安倍:「赤池さん、すまない。今、フェイスブックの友人から連絡もらうまで、赤池さんが、山梨1区の候補者から降ろされたことを知らなかった」
安倍はこの頃、自民党総裁選挙への出馬が取りざたされていた。しかし、下馬評では石原伸晃と石破茂の一騎打ちの公算が強く、安倍は良くても3位、悪ければ4位か5位にしかなれず、派閥領袖からは、「今回は見送るべき」との圧力を受けていた。安倍は一介のヒラ議員でしかなかったのだ。
赤池:「安倍さん、こちらこそ申し訳ないです。今、お忙しい中にもかかわらず気にかけていただいて恐縮です。」
安倍:「赤池さん、僕はね、赤池さんは日本に必要な政治家だと確信しているの。今回は悔しい思いをするかもしれないけど、必ず、あなたにはチャンスがめぐってくるから、今回だけは我慢してください。臥薪嘗胆ですからね。」
赤池には、安倍のその言葉で十分だった。赤池は、「士は己を知る者のために死す」という言葉を思い出していた。

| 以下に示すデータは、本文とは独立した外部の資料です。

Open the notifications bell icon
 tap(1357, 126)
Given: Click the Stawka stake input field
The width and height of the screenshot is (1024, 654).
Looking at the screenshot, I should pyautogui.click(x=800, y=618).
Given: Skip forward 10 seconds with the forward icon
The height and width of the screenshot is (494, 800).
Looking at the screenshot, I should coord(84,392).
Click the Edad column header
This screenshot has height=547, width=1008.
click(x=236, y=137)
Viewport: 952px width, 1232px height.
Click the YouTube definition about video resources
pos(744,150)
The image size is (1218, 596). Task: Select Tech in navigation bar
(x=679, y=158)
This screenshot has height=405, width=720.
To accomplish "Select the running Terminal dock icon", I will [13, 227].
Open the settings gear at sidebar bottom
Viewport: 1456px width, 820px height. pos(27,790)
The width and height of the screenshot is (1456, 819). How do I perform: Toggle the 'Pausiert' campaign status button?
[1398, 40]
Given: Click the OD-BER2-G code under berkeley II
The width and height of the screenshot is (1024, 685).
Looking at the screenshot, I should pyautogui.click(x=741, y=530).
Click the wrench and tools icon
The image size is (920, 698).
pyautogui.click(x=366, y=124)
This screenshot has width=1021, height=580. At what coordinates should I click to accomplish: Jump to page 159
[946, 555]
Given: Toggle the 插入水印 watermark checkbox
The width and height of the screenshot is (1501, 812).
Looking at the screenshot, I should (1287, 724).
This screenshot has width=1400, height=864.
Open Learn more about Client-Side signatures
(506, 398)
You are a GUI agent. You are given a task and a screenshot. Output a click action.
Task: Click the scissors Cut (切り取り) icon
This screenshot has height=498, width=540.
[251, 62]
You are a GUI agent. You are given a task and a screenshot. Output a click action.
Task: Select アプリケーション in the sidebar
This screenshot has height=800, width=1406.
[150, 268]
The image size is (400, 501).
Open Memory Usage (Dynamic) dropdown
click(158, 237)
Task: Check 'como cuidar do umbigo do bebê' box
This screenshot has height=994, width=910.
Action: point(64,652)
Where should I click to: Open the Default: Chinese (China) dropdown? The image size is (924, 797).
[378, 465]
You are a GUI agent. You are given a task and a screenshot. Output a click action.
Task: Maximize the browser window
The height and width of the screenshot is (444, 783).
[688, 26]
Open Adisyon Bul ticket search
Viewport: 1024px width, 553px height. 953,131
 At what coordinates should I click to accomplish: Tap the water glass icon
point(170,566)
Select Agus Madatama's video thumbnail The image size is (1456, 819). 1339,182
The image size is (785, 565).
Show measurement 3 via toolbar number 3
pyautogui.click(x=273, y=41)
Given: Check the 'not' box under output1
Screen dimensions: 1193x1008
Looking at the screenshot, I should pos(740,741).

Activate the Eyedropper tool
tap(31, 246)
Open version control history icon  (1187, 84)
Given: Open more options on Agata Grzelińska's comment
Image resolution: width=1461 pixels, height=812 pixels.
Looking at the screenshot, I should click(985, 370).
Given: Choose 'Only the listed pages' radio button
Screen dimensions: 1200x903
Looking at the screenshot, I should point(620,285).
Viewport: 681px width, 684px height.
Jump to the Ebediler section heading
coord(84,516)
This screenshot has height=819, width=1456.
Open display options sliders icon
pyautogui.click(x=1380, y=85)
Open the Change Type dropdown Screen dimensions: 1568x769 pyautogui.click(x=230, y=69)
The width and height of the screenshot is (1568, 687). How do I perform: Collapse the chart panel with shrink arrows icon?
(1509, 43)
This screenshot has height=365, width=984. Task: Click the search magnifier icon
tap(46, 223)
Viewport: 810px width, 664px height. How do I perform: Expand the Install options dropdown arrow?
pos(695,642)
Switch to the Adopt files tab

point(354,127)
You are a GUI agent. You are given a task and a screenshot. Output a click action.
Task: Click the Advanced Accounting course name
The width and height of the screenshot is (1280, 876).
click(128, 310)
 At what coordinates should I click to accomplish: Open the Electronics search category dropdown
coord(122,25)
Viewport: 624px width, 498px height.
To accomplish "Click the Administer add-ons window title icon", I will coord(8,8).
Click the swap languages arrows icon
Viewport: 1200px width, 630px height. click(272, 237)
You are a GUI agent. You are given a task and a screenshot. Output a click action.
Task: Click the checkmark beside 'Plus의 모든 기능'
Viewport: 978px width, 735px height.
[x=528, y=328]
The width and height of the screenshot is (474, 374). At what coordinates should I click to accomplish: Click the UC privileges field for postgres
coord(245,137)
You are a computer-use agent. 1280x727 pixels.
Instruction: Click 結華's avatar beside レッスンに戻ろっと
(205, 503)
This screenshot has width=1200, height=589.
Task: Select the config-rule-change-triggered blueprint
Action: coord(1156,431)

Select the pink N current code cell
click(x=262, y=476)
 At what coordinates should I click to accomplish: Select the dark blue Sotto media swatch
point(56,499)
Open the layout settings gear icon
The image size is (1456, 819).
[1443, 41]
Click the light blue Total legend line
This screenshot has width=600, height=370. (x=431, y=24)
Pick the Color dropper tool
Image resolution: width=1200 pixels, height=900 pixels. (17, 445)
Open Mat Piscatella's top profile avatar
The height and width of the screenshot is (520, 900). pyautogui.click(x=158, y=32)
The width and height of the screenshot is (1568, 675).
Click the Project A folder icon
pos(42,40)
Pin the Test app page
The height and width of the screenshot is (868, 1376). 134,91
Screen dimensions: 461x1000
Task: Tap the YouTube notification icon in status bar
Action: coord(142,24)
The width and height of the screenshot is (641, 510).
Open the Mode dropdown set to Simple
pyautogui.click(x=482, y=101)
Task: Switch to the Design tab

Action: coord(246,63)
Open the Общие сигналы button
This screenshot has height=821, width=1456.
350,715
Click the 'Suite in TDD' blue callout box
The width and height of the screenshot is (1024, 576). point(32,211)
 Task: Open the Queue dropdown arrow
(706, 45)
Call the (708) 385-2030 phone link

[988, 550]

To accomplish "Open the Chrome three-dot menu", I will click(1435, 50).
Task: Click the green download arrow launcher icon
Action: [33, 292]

東京の永田町に自民党本部がある。ここは日本の政治の中枢である。 奥まった場所にある選対局長室に河村建夫はいた。今、安倍からの猛抗議を受けたばかりだ。河村は、安部よりも12歳年長で、旧山口1区では3年先輩にはなるが、いかんせん、安倍は生まれながらの大店の御曹司であり、河村は大番頭にしか過ぎない。安倍からの注文は絶対に断れないのだ。 ふ~とため息をついてから、河村は議員会館に電話を入れた。
河村:「二階先生ですか。 ええ、今、安倍にねじ込まれました。参議院選挙で公認しろと。 はい、山梨の件。ええ、え!公認してから・・・すですか。・・・・はい、わかりました。では失礼します。」
河村:「公認してからか・・・・す」
河村のメガネの奥の瞳がギラリと光った。河村は「別の場所」に電話をかけた。
つづく By なでしこりん
この作品はフィクションであり、実在する、人物・地名・団体とは一切関係ありません。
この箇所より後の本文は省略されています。